Meyer also founded the Shake Shack chain, but de Blasio said it was not yet clear if the policy would also be implemented there as well.
De Blasio said that when his administration announced recently the vaccination mandate for city employees, he'd hoped businesses would follow. He called Meyer’s announcement a first step in that direction.
He also noted that New York City will begin offering a $100 gift card to anyone who gets vaccinated at city-run sites starting Friday.

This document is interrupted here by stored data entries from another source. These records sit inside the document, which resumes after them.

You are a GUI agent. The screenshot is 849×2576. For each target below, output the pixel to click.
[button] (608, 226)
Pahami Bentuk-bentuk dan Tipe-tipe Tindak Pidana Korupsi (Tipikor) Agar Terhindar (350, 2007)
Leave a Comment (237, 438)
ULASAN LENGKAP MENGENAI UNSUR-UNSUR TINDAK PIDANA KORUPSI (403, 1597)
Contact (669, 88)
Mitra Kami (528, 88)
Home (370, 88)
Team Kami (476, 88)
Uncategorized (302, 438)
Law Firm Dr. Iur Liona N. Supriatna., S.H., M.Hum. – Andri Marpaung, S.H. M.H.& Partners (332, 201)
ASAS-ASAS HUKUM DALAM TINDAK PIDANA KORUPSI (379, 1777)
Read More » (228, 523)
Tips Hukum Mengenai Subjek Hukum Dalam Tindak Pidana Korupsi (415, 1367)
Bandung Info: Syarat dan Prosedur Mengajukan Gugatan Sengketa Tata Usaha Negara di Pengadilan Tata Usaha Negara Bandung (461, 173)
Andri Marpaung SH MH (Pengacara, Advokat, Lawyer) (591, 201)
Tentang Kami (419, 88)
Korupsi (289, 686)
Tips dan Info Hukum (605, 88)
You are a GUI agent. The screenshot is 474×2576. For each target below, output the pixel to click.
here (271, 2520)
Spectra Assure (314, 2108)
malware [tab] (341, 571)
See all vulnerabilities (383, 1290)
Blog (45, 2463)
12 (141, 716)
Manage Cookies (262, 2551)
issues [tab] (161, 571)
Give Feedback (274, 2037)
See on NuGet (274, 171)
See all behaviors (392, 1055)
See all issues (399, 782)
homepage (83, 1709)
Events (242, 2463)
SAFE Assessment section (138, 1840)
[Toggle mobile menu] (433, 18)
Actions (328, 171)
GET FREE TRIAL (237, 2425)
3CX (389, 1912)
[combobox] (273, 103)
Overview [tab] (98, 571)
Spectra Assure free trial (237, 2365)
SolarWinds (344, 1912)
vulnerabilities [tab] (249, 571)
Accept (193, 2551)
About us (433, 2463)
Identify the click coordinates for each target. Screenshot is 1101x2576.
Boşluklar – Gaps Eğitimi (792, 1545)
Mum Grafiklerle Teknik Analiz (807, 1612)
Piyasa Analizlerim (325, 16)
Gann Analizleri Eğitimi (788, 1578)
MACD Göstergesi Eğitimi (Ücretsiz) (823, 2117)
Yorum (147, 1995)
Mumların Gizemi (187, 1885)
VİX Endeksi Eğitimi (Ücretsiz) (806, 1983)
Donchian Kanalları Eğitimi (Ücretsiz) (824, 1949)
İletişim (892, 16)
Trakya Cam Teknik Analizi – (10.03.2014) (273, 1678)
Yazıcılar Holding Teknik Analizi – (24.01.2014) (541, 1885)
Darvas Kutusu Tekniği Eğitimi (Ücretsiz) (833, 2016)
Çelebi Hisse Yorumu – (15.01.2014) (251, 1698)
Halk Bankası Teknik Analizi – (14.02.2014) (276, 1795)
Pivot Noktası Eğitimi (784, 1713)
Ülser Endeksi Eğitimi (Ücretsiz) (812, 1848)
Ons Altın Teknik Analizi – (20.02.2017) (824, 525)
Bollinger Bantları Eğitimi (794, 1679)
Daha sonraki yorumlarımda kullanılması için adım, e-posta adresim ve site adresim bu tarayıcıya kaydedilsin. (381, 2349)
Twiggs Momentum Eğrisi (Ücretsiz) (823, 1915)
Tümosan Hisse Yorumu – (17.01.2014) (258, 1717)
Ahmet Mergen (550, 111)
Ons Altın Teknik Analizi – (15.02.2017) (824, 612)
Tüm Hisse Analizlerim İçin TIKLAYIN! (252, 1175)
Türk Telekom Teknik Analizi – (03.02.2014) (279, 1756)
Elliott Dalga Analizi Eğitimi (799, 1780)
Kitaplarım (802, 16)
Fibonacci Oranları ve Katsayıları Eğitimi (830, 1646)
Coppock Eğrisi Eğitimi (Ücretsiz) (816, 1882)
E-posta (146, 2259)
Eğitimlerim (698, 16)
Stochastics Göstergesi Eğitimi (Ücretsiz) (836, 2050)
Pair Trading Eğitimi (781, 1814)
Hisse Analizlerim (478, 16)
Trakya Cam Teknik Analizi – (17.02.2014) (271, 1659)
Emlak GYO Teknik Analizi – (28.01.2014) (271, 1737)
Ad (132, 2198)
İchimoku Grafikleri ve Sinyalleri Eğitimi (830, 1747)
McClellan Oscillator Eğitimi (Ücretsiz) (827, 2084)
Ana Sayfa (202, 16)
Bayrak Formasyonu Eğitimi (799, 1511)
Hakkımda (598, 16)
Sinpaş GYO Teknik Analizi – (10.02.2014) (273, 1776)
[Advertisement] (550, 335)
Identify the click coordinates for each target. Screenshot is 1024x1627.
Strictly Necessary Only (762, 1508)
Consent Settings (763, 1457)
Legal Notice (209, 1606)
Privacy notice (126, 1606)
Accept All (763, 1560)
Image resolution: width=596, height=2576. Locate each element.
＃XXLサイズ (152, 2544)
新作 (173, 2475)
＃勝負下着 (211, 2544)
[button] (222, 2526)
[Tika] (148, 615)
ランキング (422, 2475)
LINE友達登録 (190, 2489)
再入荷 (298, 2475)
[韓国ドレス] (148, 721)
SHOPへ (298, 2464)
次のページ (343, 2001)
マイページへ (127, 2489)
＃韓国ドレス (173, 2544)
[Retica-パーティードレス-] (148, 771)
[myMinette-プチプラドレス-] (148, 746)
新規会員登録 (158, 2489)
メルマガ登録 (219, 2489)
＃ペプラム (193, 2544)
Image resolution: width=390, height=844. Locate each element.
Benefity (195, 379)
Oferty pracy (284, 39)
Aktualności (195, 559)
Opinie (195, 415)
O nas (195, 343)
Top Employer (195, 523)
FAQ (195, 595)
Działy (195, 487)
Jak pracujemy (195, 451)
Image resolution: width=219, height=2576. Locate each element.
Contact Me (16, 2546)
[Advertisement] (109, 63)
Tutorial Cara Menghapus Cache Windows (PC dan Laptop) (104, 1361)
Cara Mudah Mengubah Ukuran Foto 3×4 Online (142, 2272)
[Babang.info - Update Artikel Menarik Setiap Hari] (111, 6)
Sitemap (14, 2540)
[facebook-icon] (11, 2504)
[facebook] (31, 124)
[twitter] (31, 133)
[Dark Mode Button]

Meanwhile, New York State Attorney General Letitia James called on Facebook and other companies to help stop a disinformation campaign about the vaccines that is proliferating on social media platforms, especially those impacting the Latino community.
James said she sent a letter to Facebook on Thursdayurging the company to address and dispel harmful and inaccurate myths about the virus and the available vaccines, which has resulted in vaccine hesitancy among Facebook users.
"The Latino community, in particular, has been targeted by inaccurate information about the vaccine, which has led to vaccination rates nearly 45 percent lower than some other ethnic groups. Vaccine hesitancy is even higher among individuals who primarily speak Spanish," she said.
James, in a statement, added: "As COVID-19 continues to spread across the nation and unvaccinated communities, particularly the Latino community, see the worst of the disease, Facebook and other powerful social media companies must choose lives over profits and take real action to combat the spread of destructive lies."
She said vaccination rates in some Latino communities barely surpass 15%. James sent the letter in conjunction with a coalition of Latino organizations in New York.
Meanwhile, some labor unions in New York are questioning Cuomo’s plan to require COVID-19 vaccines or regular testing for all state workers.
Cuomo said Wednesday he wanted to get the requirement in place by Labor Day. His administration is in talks with unions and acknowledged there would be some pushback, the governor said.
If workers don’t get vaccinated, they’ll have to get tested for COVID-19 weekly, Cuomo said.
Cuomo also said patient-facing health care workers at state hospitals wouldn’t have the option to forgo the vaccine for testing. They’ll have to get the shot.
Public Employees Federation president Wayne Spencer said in a statement that any vaccine mandate must be bargained between labor and management. The union represents professional, scientific and technical state employees.
Spencer also said the union encouraged its members to get vaccinated. He said the union recognized employers could require testing, but it must not put members’ health at risk.
Michael Powers, president of the New York State Correctional Officers and Police Benevolent Association, called the vaccine requirement disheartening, according to The Associated Press. He noted it was just a month ago when the state was celebrating vaccinations with fireworks displays and called Cuomo’s announcement an "about-face."
Mary Sullivan, the president of the Civil Service Employees Association, was supportive of the vaccine requirement. CSEA represents state workers in hospitals, transportation, public works and more.
Sullivan said the state cannot slide backward in fighting the pandemic now, according to the AP.